[PROVIDED ENTRIES]
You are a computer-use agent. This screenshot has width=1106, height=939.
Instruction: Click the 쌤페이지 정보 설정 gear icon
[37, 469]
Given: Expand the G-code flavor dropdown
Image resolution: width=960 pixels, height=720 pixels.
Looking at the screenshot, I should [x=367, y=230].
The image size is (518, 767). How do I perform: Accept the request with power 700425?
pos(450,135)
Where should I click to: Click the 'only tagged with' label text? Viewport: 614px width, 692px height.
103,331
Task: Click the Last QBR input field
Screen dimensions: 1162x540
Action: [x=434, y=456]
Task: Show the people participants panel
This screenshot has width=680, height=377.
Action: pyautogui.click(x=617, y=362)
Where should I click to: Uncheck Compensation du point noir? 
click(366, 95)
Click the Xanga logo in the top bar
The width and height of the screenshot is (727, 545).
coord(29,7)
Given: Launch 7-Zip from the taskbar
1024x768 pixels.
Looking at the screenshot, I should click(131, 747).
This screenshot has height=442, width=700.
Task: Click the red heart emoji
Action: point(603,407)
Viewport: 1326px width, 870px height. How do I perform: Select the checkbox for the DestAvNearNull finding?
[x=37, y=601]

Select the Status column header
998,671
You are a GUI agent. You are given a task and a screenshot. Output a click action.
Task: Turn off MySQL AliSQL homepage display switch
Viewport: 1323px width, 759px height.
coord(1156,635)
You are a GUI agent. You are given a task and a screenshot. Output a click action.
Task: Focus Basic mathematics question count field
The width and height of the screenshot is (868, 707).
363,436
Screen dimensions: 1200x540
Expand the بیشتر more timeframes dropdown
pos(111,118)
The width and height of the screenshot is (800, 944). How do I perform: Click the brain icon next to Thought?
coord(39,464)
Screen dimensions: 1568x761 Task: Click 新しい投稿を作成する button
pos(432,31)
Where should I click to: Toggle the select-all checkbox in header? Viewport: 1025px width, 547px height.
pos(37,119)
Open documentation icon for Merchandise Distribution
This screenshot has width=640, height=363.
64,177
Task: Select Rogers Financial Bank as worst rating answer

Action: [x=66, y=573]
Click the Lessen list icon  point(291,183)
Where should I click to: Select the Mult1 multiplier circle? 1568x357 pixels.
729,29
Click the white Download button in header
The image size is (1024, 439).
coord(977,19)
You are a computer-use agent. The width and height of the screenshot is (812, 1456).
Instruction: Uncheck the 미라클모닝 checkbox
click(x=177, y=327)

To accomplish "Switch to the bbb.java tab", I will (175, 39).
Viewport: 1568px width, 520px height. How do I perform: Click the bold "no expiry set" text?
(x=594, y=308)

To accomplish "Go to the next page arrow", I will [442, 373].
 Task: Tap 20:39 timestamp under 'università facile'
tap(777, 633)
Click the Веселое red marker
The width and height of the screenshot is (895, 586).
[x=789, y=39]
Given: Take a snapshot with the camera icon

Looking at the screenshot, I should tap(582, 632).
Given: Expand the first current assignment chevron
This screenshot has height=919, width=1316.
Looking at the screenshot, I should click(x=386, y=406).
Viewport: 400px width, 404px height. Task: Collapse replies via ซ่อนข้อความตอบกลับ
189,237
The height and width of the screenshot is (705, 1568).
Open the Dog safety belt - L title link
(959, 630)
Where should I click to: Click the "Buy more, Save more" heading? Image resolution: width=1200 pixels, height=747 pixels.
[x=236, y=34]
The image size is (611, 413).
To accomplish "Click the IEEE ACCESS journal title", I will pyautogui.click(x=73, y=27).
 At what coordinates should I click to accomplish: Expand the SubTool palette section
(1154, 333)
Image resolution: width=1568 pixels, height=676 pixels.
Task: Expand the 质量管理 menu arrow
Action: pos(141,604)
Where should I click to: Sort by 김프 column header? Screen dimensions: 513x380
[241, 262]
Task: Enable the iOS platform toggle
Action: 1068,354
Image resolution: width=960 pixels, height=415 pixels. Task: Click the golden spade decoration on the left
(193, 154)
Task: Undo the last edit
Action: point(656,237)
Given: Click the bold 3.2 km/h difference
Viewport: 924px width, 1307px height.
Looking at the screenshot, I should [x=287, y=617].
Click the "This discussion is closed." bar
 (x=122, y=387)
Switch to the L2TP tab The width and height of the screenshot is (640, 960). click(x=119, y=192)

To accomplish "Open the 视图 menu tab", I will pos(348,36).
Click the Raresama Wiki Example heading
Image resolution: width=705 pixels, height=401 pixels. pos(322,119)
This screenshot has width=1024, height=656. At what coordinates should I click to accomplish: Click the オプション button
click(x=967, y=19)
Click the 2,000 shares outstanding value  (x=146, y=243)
[/PROVIDED ENTRIES]
◆ WORK INSTRUCTION:
Copy the material above, line for line.

◆ OUTPUT:
You are a computer-use agent. This screenshot has width=1106, height=939.
Instruction: Click the 쌤페이지 정보 설정 gear icon
[37, 469]
Given: Expand the G-code flavor dropdown
Image resolution: width=960 pixels, height=720 pixels.
Looking at the screenshot, I should [x=367, y=230].
The image size is (518, 767). How do I perform: Accept the request with power 700425?
pos(450,135)
Where should I click to: Click the 'only tagged with' label text? Viewport: 614px width, 692px height.
103,331
Task: Click the Last QBR input field
Screen dimensions: 1162x540
Action: [x=434, y=456]
Task: Show the people participants panel
This screenshot has width=680, height=377.
Action: pyautogui.click(x=617, y=362)
Where should I click to: Uncheck Compensation du point noir? 
click(366, 95)
Click the Xanga logo in the top bar
The width and height of the screenshot is (727, 545).
coord(29,7)
Given: Launch 7-Zip from the taskbar
1024x768 pixels.
Looking at the screenshot, I should click(131, 747).
This screenshot has height=442, width=700.
Task: Click the red heart emoji
Action: point(603,407)
Viewport: 1326px width, 870px height. How do I perform: Select the checkbox for the DestAvNearNull finding?
[x=37, y=601]

Select the Status column header
998,671
You are a GUI agent. You are given a task and a screenshot. Output a click action.
Task: Turn off MySQL AliSQL homepage display switch
Viewport: 1323px width, 759px height.
coord(1156,635)
You are a GUI agent. You are given a task and a screenshot. Output a click action.
Task: Focus Basic mathematics question count field
The width and height of the screenshot is (868, 707).
363,436
Screen dimensions: 1200x540
Expand the بیشتر more timeframes dropdown
pos(111,118)
The width and height of the screenshot is (800, 944). How do I perform: Click the brain icon next to Thought?
coord(39,464)
Screen dimensions: 1568x761 Task: Click 新しい投稿を作成する button
pos(432,31)
Where should I click to: Toggle the select-all checkbox in header? Viewport: 1025px width, 547px height.
pos(37,119)
Open documentation icon for Merchandise Distribution
This screenshot has width=640, height=363.
64,177
Task: Select Rogers Financial Bank as worst rating answer

Action: [x=66, y=573]
Click the Lessen list icon  point(291,183)
Where should I click to: Select the Mult1 multiplier circle? 1568x357 pixels.
729,29
Click the white Download button in header
The image size is (1024, 439).
coord(977,19)
You are a computer-use agent. The width and height of the screenshot is (812, 1456).
Instruction: Uncheck the 미라클모닝 checkbox
click(x=177, y=327)

To accomplish "Switch to the bbb.java tab", I will (175, 39).
Viewport: 1568px width, 520px height. How do I perform: Click the bold "no expiry set" text?
(x=594, y=308)

To accomplish "Go to the next page arrow", I will [442, 373].
 Task: Tap 20:39 timestamp under 'università facile'
tap(777, 633)
Click the Веселое red marker
The width and height of the screenshot is (895, 586).
[x=789, y=39]
Given: Take a snapshot with the camera icon

Looking at the screenshot, I should tap(582, 632).
Given: Expand the first current assignment chevron
This screenshot has height=919, width=1316.
Looking at the screenshot, I should click(x=386, y=406).
Viewport: 400px width, 404px height. Task: Collapse replies via ซ่อนข้อความตอบกลับ
189,237
The height and width of the screenshot is (705, 1568).
Open the Dog safety belt - L title link
(959, 630)
Where should I click to: Click the "Buy more, Save more" heading? Image resolution: width=1200 pixels, height=747 pixels.
[x=236, y=34]
The image size is (611, 413).
To accomplish "Click the IEEE ACCESS journal title", I will pyautogui.click(x=73, y=27).
 At what coordinates should I click to accomplish: Expand the SubTool palette section
(1154, 333)
Image resolution: width=1568 pixels, height=676 pixels.
Task: Expand the 质量管理 menu arrow
Action: pos(141,604)
Where should I click to: Sort by 김프 column header? Screen dimensions: 513x380
[241, 262]
Task: Enable the iOS platform toggle
Action: 1068,354
Image resolution: width=960 pixels, height=415 pixels. Task: Click the golden spade decoration on the left
(193, 154)
Task: Undo the last edit
Action: point(656,237)
Given: Click the bold 3.2 km/h difference
Viewport: 924px width, 1307px height.
Looking at the screenshot, I should [x=287, y=617].
Click the "This discussion is closed." bar
 (x=122, y=387)
Switch to the L2TP tab The width and height of the screenshot is (640, 960). click(x=119, y=192)

To accomplish "Open the 视图 menu tab", I will pos(348,36).
Click the Raresama Wiki Example heading
Image resolution: width=705 pixels, height=401 pixels. pos(322,119)
This screenshot has width=1024, height=656. At what coordinates should I click to accomplish: Click the オプション button
click(x=967, y=19)
Click the 2,000 shares outstanding value  (x=146, y=243)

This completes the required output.